March 29, 2012

Last Week...

An incredible week.....

Tuesday: At Columbia, Claude Lanzmann (with Charlie Rose) discussing his newly published (in English) memoir, The Patagonian Hare. As always, Lanzmann, charming and disarming, took the conversation in his direction.  I first met Claude in Paris in 1998 and have seen him often since then, in Paris, Stockholm, Washington, and New York. We hosted him for a week at the Museum in connection with the 20th anniversary of the release of Shoah.  I'm looking forward to reading this book.







Wednesday: Opening of Filming the Camps: From Hollywood to Nuremberg.


Attending the opening were the Robert M. Morgenthau, Jacques Fredj (Director of the Memorial de la Shoah), Eric de Rothschild (Chairman of the Memorial de la Shoah), and Bernhard Emsellem, a representative of the exhibition funder, the French national Railroad (SNCF). Photo by Melanie Einzig

  An excerpt from my remarks at the opening: 


Good Evening, ladies and gentlemen, it is my pleasure to welcome you to the Museum on this earliest of Spring evenings and to the opening of this marvelous exhibition, Filming the Camps: John Ford, George Stevens, Samuel Fuller, from Hollywood to Nuremberg. Before I begin, I would like to offer our condolences to our French colleagues at the Memorial de la Shoah for the tragic loss experienced this past week in Toulouse. While a senseless, grotesque act of violence perpetrated against innocents is a trauma felt by all, it may touch those who dedicate themselves to teaching about and commemorating the history that is the subject of both our Museum and the Memorial de la Shoah with particular resonance. And so we send our thoughts and prayers.

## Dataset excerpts
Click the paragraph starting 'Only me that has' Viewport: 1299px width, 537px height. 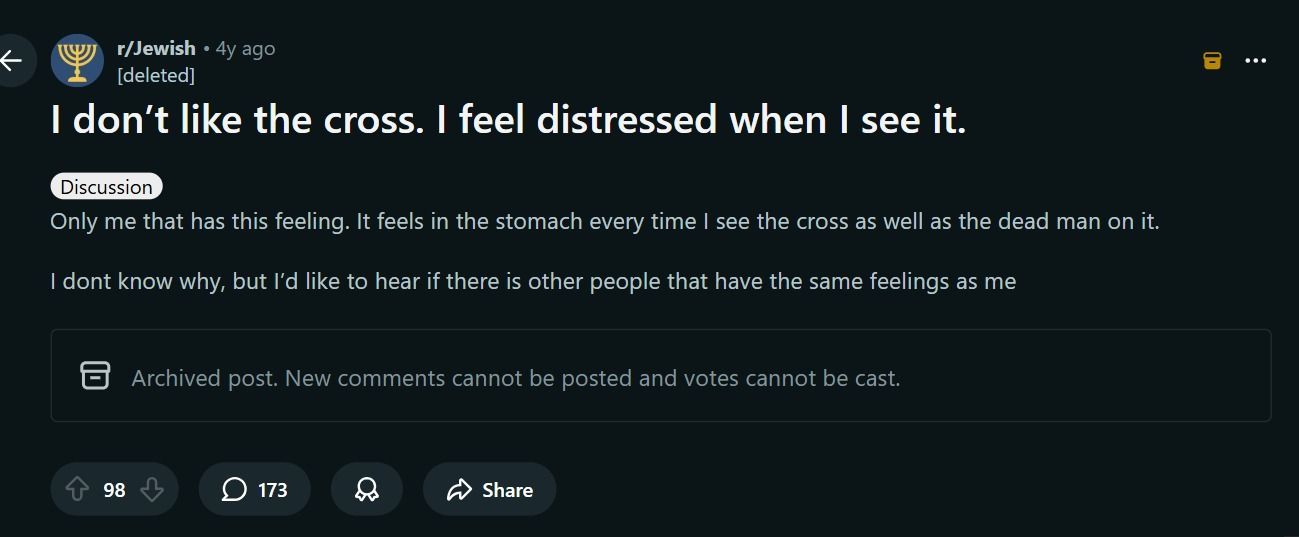[x=604, y=221]
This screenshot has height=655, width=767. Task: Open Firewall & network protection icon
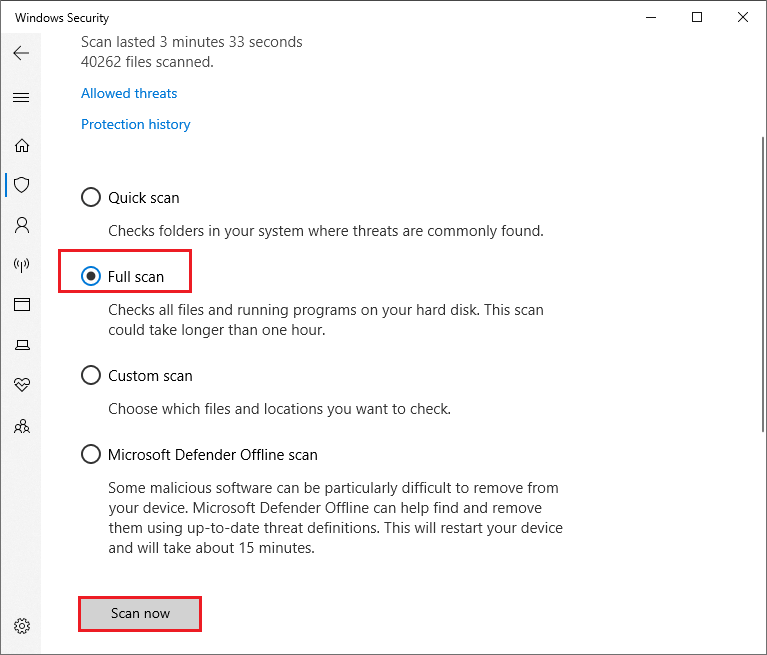22,265
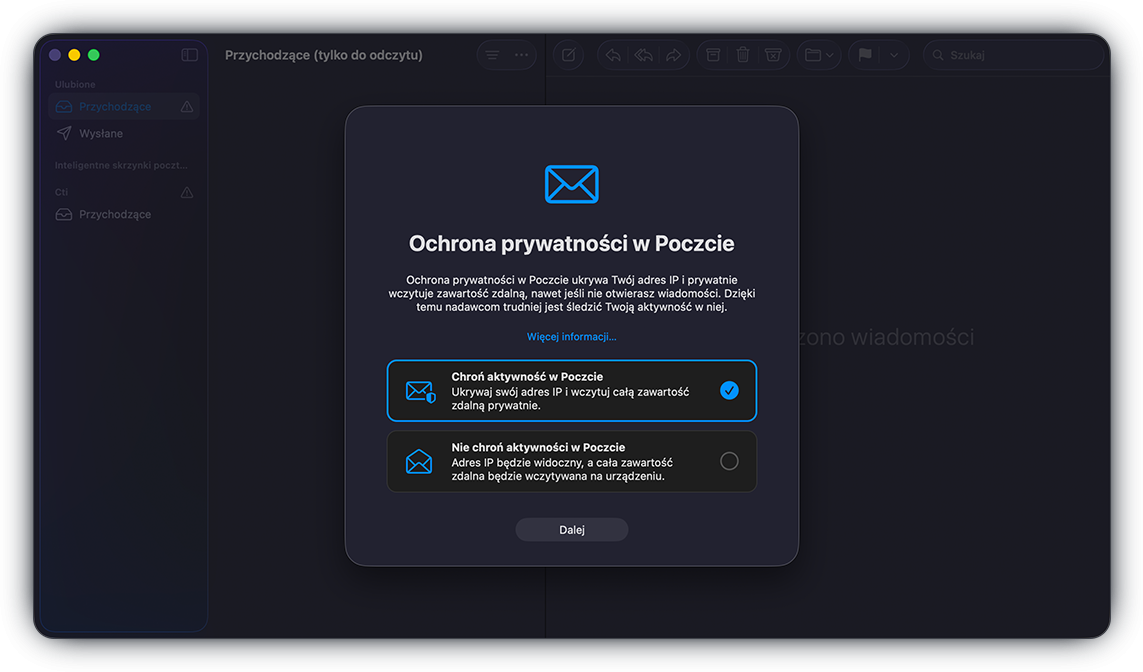The height and width of the screenshot is (672, 1143).
Task: Click the Reply All icon
Action: click(x=642, y=55)
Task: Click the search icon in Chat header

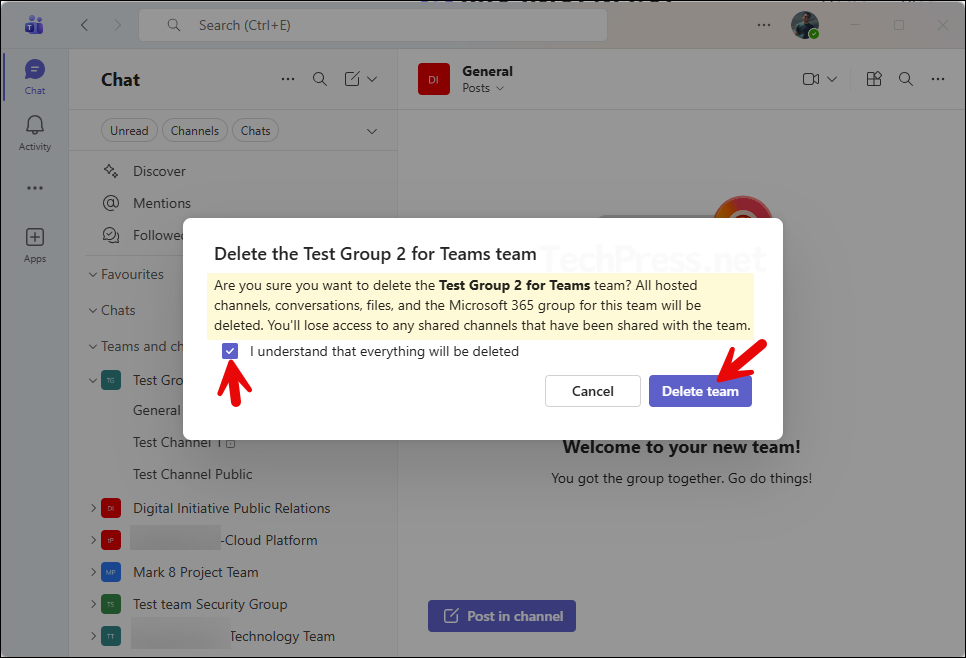Action: pyautogui.click(x=320, y=79)
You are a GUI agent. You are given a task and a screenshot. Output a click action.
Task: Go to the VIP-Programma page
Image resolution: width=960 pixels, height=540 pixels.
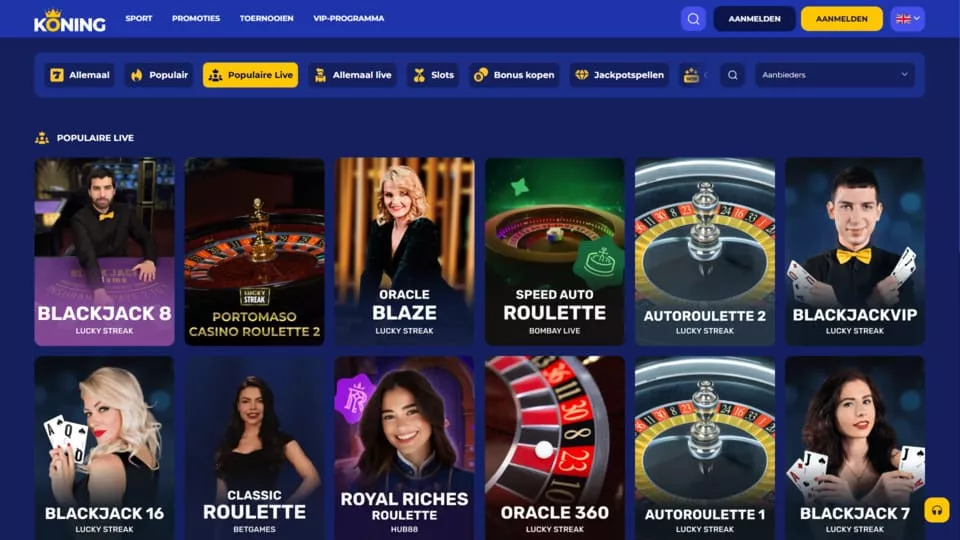click(x=348, y=18)
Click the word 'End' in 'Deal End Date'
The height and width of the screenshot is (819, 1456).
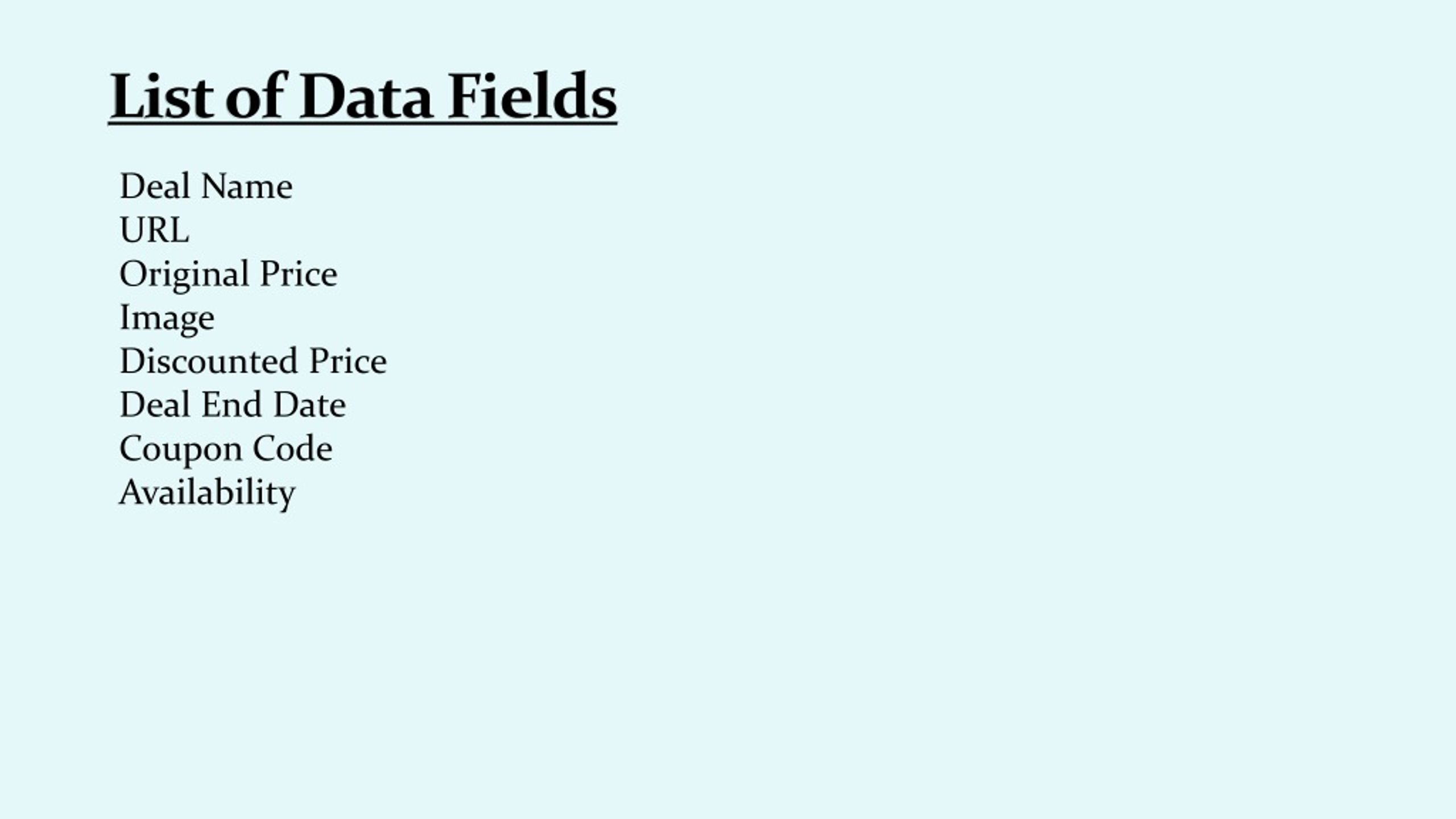click(231, 404)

## Tasks and exercises
1) Summarize the post in two sentences.
2) Duplicate the part of the post that opens with the words containing "Tuesday: At Columbia, Claude" and closes with "reading this book.".

## Results by task
1) On Tuesday at Columbia, Claude Lanzmann discussed his newly published memoir, The Patagonian Hare, with Charlie Rose, and the writer, who first met him in Paris in 1998, looks forward to reading it. On Wednesday, the exhibition Filming the Camps: From Hollywood to Nuremberg opened, and the writer's welcoming remarks offered condolences to colleagues at the Memorial de la Shoah for the tragic loss in Toulouse.

2)
Tuesday: At Columbia, Claude Lanzmann (with Charlie Rose) discussing his newly published (in English) memoir, The Patagonian Hare. As always, Lanzmann, charming and disarming, took the conversation in his direction.  I first met Claude in Paris in 1998 and have seen him often since then, in Paris, Stockholm, Washington, and New York. We hosted him for a week at the Museum in connection with the 20th anniversary of the release of Shoah.  I'm looking forward to reading this book.